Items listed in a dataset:
§

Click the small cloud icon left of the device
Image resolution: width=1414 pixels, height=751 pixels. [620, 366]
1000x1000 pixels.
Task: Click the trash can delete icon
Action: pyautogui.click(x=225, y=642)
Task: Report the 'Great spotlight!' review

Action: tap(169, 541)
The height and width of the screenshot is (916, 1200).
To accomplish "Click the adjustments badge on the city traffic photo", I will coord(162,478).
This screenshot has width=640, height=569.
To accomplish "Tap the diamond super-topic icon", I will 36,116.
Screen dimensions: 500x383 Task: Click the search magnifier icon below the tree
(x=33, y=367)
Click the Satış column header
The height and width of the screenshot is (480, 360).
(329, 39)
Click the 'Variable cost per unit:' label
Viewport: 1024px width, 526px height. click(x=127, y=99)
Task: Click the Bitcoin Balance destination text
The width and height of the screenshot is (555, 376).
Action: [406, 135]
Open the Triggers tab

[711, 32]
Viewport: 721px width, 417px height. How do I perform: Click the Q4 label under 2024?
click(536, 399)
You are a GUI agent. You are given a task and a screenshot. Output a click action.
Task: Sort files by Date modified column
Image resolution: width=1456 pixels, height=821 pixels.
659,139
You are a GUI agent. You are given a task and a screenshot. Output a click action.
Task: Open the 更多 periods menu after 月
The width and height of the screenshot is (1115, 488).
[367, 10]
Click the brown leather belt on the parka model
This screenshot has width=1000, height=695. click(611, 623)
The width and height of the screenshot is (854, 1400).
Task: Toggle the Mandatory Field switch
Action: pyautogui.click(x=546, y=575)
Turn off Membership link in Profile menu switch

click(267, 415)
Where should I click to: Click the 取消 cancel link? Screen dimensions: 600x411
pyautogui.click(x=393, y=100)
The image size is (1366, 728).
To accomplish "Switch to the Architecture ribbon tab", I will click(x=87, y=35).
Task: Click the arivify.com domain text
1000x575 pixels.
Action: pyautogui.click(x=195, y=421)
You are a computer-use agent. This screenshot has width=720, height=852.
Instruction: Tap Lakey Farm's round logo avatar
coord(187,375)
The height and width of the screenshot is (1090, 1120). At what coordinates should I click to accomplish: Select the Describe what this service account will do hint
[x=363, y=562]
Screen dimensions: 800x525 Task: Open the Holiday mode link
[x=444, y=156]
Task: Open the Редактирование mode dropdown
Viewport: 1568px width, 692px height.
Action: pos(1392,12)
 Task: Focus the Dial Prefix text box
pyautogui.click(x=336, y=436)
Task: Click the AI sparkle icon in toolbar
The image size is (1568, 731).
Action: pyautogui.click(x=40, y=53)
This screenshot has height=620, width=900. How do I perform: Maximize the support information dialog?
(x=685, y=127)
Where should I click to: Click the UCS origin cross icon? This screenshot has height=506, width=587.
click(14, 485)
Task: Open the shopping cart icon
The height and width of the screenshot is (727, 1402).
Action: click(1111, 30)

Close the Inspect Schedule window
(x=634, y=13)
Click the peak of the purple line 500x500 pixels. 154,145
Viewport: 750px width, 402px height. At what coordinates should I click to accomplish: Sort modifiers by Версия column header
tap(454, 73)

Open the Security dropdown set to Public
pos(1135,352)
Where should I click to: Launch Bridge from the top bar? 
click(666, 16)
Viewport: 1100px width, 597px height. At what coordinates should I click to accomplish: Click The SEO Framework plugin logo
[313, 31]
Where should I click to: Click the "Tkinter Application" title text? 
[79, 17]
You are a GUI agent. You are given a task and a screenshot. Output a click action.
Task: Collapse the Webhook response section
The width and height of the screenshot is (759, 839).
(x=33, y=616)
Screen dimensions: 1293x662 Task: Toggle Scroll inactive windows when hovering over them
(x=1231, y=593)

§

Problem requirements: In the entries, find the line containing "Viewport: 1100px width, 597px" and output it and all remaining lines exactly.

Response:
Viewport: 1100px width, 597px height. At what coordinates should I click to accomplish: Click The SEO Framework plugin logo
[313, 31]
Where should I click to: Click the "Tkinter Application" title text? 
[79, 17]
You are a GUI agent. You are given a task and a screenshot. Output a click action.
Task: Collapse the Webhook response section
The width and height of the screenshot is (759, 839).
(x=33, y=616)
Screen dimensions: 1293x662 Task: Toggle Scroll inactive windows when hovering over them
(x=1231, y=593)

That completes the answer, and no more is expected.